However, in many developing countries, the financial system does not work well for the majority of people. Financial exclusion - the lack of access to basic financial services like bank accounts, savings products, credit, and insurance - affects billions of people worldwide. Without access to these services:

  • Households cannot save safely (they may keep cash at home, risking theft or loss)
  • Entrepreneurs cannot borrow to start or expand businesses
  • Families cannot insure against shocks like illness, crop failure, or natural disasters

Microfinance emerged as one solution, providing small loans and savings accounts to people excluded from traditional banking. While microfinance has helped millions, research shows its effects are moderate - it helps smooth consumption and support small businesses but rarely transforms the very poorest into significantly higher earners.

More recently, mobile money (like M-Pesa in Kenya) has dramatically expanded financial inclusion by allowing people to save, send, and receive money using basic mobile phones. This has been especially transformative in rural areas far from bank branches.

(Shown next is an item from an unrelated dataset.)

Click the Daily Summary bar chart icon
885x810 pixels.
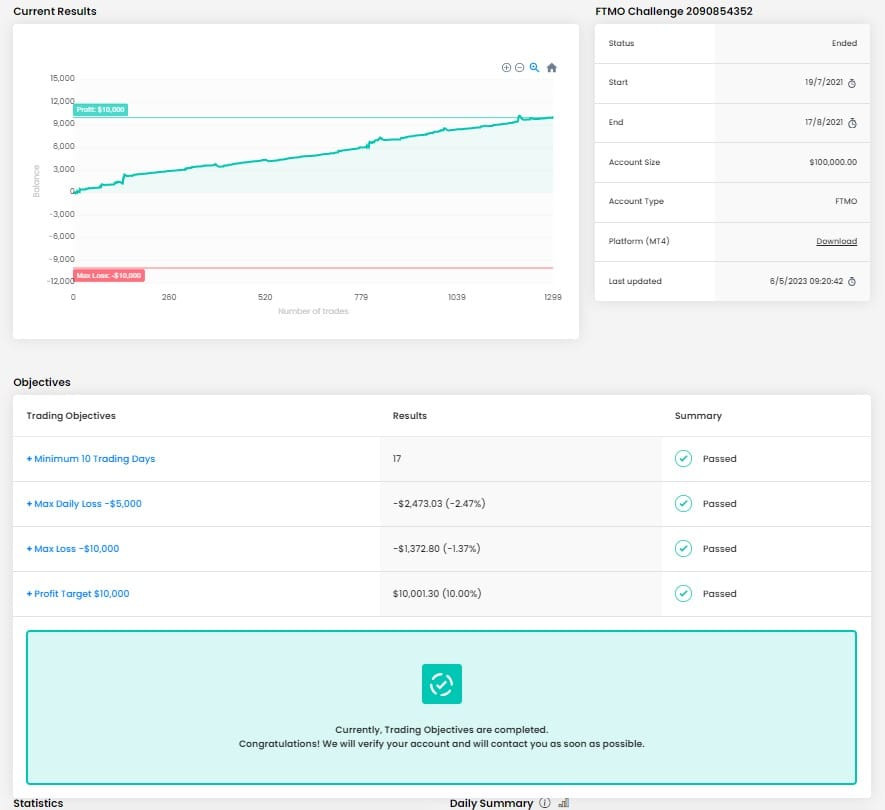[x=563, y=803]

Key Insight: Financial inclusion - giving all people access to savings, credit, and insurance - is essential for channelling private savings into productive investment. Mobile money has been a game-changer in many developing countries.

Real-World Example: M-Pesa, launched in Kenya in 2007, allowed people to send money and save using basic mobile phones. Within a decade, over 80% of Kenyan adults used mobile money. Research shows it lifted about 2% of Kenyan households (194,000 families) out of poverty, with the biggest impact on female-headed households.

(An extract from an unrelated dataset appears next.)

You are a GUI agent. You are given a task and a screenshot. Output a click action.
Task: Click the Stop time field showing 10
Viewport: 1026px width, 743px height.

Think about communities where many people lack bank accounts. How might mobile money or microfinance change their economic opportunities? What are the limits of financial inclusion alone in fighting poverty?

External Finance: FDI, Aid, and Remittances

While domestic resources are the most sustainable foundation, most developing countries also rely on external finance to fill the gap between what they can raise domestically and what they need to invest. Three main sources of external finance are:

Foreign Direct Investment (FDI)

FDI occurs when a foreign company invests directly in a developing country - building a factory, opening an office, or acquiring a local business. FDI can bring not just money but also technology, management expertise, and access to global markets. However, the benefits depend on whether the investment creates links with local suppliers and trains local workers, or operates as an isolated "enclave" with few local spillovers.

Foreign Aid (Official Development Assistance)

Aid from rich-country governments and international organisations has financed roads, schools, vaccines, and emergency relief in developing countries for decades. However, aid effectiveness is hotly debated. Critics argue that aid can create dependency, prop up corrupt governments, or be poorly targeted. Supporters point to successes like the global eradication of smallpox and massive reductions in child mortality funded partly by aid.

Remittances

Remittances are money sent home by migrants working abroad. For many developing countries, remittances now exceed both aid and FDI combined. Unlike aid, remittances go directly to families, who use them for food, school fees, healthcare, and housing. Remittances are also remarkably stable - migrants often send more during crises when their families need it most.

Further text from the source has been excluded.